### Task item
Below are the entries; output exactly the lines from the one containing "You are a GUI" through the final line, inclusive.

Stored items
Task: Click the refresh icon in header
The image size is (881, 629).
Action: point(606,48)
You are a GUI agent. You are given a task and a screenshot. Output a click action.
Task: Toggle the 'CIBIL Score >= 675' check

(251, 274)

### Exercise solution
You are a GUI agent. You are given a task and a screenshot. Output a click action.
Task: Toggle the 'CIBIL Score >= 675' check

(251, 274)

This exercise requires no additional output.